## Required work:
Wherever a line in the data below holds "computer", copy that line.
[[ Excerpted records, beginning ]]
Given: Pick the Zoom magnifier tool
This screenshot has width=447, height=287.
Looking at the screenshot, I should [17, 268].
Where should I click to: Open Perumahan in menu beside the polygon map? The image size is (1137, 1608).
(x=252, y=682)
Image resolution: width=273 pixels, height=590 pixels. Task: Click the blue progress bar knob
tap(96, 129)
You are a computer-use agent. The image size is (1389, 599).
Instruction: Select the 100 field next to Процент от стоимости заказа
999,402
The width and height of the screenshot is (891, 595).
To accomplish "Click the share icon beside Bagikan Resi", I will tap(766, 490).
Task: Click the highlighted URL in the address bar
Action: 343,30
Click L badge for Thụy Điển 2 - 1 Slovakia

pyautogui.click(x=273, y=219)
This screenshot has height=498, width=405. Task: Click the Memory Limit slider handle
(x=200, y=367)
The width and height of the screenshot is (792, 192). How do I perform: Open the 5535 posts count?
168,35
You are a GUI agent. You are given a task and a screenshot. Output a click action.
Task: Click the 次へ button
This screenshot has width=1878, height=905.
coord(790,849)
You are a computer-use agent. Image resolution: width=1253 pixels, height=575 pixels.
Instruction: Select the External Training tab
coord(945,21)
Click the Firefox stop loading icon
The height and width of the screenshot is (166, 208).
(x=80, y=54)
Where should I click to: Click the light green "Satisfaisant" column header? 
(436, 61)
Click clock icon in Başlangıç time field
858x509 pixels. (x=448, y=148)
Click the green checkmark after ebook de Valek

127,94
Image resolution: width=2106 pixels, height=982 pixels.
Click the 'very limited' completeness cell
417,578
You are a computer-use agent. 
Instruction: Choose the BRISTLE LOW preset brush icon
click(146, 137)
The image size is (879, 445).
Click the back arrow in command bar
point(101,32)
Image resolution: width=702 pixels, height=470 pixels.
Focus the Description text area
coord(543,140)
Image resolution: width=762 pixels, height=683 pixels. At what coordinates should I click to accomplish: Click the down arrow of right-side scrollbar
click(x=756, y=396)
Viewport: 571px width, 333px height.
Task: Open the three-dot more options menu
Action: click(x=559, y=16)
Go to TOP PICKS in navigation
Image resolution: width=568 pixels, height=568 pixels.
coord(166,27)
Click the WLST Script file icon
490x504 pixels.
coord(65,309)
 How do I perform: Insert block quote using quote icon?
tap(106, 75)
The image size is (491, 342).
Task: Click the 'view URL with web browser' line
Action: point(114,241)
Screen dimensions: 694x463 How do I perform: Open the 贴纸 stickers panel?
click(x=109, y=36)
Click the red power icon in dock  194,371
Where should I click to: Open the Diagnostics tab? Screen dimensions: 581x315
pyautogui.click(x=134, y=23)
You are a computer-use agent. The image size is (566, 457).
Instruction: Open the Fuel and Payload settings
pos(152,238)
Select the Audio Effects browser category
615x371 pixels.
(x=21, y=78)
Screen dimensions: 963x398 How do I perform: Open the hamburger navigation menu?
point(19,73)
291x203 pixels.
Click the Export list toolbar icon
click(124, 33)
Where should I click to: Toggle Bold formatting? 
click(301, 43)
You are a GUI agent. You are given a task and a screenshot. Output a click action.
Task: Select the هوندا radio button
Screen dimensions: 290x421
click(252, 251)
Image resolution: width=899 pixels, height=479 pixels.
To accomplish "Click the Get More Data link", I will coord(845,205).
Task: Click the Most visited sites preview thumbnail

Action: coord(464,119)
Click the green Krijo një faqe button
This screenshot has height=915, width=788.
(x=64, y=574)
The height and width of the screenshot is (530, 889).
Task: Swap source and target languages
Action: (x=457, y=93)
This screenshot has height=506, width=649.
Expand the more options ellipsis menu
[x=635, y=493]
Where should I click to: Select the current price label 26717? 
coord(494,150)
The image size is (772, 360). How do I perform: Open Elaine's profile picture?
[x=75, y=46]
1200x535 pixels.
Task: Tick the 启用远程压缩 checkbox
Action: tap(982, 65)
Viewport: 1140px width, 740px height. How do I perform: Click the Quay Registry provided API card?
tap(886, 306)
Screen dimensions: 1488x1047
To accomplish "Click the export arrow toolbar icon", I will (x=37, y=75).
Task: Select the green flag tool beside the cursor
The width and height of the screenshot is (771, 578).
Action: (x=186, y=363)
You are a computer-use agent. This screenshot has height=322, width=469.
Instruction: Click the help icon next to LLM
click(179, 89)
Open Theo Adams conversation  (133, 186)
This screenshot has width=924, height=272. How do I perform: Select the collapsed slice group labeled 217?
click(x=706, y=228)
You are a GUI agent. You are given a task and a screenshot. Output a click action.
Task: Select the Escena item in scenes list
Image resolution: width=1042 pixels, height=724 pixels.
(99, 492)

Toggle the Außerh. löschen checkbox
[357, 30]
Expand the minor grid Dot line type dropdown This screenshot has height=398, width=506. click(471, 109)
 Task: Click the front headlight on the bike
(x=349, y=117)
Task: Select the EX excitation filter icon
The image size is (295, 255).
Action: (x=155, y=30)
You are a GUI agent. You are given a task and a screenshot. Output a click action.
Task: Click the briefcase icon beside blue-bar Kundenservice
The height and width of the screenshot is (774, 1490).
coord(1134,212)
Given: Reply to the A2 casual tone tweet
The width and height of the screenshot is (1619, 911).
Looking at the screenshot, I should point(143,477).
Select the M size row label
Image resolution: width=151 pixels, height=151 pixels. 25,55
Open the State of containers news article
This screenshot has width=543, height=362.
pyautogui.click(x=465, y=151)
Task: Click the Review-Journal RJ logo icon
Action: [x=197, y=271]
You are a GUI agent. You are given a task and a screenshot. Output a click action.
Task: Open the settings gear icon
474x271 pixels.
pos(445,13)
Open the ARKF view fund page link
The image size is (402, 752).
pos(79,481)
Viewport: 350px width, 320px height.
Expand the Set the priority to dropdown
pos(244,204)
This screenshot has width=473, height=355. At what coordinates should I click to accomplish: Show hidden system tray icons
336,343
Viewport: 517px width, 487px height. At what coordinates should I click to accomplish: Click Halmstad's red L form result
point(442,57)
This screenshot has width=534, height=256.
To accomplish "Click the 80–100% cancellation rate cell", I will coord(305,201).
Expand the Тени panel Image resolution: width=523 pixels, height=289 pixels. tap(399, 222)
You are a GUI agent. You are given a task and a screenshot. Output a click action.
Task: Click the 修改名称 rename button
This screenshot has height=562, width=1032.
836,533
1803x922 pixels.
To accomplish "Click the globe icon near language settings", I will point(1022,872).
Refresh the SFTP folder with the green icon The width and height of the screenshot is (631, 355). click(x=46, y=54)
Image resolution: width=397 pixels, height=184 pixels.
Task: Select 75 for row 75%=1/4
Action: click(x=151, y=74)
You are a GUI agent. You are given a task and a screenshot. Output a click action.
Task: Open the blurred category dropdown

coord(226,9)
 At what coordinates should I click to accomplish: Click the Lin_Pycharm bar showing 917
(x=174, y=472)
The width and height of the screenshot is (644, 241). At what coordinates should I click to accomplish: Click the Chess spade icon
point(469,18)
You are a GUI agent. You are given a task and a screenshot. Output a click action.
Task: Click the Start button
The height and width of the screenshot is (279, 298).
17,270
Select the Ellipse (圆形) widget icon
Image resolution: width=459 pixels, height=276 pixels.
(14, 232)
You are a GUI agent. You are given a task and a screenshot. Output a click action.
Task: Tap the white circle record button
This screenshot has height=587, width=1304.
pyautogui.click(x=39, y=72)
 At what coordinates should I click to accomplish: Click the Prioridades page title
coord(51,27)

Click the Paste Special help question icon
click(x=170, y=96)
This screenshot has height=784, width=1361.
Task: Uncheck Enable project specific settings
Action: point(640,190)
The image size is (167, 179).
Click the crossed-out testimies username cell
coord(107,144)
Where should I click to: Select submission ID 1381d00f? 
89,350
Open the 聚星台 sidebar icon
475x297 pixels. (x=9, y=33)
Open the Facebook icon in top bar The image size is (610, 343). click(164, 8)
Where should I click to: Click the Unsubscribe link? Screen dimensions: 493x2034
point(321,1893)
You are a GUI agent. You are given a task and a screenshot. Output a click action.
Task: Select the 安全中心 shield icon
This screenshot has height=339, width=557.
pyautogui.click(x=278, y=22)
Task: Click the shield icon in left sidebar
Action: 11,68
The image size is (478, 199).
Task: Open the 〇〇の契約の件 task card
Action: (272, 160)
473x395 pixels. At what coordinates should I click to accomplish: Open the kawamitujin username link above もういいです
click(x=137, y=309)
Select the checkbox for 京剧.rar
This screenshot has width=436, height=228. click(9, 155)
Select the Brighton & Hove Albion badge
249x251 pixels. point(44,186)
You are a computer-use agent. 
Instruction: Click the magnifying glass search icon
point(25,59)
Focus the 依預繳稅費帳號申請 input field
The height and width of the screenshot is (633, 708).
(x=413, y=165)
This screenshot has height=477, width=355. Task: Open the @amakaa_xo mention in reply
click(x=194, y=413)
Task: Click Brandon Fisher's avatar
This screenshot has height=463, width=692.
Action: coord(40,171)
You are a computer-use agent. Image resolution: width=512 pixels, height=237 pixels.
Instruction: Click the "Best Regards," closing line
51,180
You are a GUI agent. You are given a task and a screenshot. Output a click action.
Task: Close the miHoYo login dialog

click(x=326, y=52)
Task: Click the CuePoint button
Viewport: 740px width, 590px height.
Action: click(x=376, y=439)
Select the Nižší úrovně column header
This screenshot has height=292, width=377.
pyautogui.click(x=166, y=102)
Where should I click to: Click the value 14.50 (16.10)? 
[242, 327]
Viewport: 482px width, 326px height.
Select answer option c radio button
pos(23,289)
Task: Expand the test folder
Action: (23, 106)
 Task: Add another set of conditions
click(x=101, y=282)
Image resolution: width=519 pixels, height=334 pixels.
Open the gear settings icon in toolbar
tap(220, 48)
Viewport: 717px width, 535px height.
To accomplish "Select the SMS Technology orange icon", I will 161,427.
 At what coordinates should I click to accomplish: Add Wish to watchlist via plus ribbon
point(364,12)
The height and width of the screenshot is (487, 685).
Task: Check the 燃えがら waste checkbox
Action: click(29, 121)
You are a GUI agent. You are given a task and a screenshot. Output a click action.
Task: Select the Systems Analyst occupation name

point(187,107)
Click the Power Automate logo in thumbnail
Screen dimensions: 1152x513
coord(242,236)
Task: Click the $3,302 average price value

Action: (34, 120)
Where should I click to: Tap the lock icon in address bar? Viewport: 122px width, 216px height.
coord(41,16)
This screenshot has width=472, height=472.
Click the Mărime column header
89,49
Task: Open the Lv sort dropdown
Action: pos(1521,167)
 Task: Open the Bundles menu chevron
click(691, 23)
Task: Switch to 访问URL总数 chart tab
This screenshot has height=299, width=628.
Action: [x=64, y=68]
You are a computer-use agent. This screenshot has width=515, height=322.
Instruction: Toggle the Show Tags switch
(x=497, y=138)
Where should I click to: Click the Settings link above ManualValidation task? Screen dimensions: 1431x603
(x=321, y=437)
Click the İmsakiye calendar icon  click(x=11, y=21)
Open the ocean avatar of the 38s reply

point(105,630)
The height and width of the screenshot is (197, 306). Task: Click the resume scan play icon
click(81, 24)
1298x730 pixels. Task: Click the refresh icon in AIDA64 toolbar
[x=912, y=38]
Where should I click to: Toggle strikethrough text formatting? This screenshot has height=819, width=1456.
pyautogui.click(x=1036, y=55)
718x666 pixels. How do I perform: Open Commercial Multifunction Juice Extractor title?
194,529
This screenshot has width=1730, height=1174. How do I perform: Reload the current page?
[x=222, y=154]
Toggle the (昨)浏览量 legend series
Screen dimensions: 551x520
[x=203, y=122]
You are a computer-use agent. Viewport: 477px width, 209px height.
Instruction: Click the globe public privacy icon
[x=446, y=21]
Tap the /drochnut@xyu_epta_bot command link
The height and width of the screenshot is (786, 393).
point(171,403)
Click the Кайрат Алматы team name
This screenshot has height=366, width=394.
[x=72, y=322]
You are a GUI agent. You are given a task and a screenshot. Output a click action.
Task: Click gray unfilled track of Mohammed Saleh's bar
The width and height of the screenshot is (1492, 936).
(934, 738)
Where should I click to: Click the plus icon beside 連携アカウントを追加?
[[ Excerpted records, end ]]
## Result:
You are a computer-use agent. The image size is (1389, 599).
You are a computer-use agent. Image resolution: width=1253 pixels, height=575 pixels.
You are a computer-use agent. 
You are a computer-use agent. The image size is (566, 457).
You are a computer-use agent. This screenshot has height=322, width=469.
You are a computer-use agent. 
You are a computer-use agent. Image resolution: width=512 pixels, height=237 pixels.
You are a computer-use agent. This screenshot has width=515, height=322.
You are a computer-use agent. Viewport: 477px width, 209px height.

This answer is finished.